The package of measures comes as Moscow seeks to boost troop numbers to defend territory gained in its invasion of Ukraine last year.

A senior Russian MP said the new law was written with a major conflict in mind.

“It already smells like a big war,” Andrei Kartapolov, head of the Russian parliament’s defence committee, told MPs.

He argued that too many people were currently able to avoid military service.

All men of conscription age are expected to serve a year of compulsory military service.

Russia is thought to have sustained heavy casualties in nearly a year-and-a-half of fighting, but the Defence Ministry is reluctant to release figures.

Last autumn, the government announced a mobilisation of 300,000 reservists, but as a result, tens of thousands of men left Russia.

In a separate measure last week, the maximum age at which reservists can be called up was raised, meaning some men will now be considered available for military service until they are 55.

The State Duma passed the conscription bill in its second and third readings.

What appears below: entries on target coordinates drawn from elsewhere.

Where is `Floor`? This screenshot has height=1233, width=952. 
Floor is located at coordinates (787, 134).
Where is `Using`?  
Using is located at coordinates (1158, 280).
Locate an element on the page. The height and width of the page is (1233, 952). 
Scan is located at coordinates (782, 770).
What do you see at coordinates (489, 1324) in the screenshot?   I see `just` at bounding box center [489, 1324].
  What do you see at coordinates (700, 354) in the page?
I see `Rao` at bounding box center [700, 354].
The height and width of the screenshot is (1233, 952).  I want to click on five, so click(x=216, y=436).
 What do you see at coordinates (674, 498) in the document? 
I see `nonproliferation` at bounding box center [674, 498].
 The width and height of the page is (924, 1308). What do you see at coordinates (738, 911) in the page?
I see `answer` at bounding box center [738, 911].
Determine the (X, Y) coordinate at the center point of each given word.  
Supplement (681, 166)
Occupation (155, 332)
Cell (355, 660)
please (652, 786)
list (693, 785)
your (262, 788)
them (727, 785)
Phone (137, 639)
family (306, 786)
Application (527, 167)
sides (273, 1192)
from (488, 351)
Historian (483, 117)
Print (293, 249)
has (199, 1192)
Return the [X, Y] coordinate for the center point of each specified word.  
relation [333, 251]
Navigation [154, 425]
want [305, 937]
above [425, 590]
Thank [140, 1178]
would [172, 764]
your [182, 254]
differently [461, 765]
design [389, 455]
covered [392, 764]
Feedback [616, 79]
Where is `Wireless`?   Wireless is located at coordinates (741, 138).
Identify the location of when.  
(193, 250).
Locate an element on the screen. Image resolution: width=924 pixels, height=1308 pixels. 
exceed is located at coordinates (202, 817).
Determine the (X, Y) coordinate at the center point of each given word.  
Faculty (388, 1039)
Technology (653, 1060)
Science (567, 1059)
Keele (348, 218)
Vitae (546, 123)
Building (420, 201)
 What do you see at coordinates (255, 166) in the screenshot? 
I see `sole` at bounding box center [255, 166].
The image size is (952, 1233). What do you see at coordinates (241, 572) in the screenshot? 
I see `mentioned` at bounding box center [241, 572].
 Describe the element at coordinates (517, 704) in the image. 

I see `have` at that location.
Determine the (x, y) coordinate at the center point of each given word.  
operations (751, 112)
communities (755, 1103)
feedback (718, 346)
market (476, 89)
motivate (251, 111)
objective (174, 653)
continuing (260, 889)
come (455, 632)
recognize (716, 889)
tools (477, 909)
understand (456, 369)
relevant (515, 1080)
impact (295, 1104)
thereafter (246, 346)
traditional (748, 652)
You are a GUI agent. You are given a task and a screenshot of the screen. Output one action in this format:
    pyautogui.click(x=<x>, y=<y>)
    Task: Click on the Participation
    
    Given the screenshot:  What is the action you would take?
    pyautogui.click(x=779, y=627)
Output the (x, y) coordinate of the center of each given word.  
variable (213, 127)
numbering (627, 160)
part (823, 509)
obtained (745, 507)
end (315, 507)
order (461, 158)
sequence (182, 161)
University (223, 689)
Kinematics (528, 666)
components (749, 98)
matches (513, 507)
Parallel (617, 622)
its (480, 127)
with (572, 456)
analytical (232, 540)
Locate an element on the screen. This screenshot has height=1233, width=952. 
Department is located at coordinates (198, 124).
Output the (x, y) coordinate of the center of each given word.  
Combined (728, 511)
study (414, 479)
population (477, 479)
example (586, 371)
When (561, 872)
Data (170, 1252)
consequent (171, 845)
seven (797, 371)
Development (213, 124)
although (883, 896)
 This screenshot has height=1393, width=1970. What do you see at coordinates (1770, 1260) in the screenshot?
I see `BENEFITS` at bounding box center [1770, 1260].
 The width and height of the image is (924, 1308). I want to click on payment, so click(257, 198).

It still needs to be approved by the upper house and by President Vladimir Putin, but this is seen as a formality.

Once signed, it is due to come into force on 1 January next year.

The latest measures go further than the Defence Ministry’s original proposal, which sought to change the conscription age range from 18-27 to 21-30. The lower age limit will continue to be 18.

“The wording of the draft law changed because the demographic situation is serious and affects the volume of the mobilisation resource,” Mr Kartapolov told Russian media.

He added that “many lads want to go and serve at 18”.

The draft law also bans men from leaving the country from the day of their call-up. Since April, conscription papers can be issued online instead of in person.

In addition, men who fail to report for conscription will be liable for fines of up to 30,000 roubles ($332), a tenfold increase.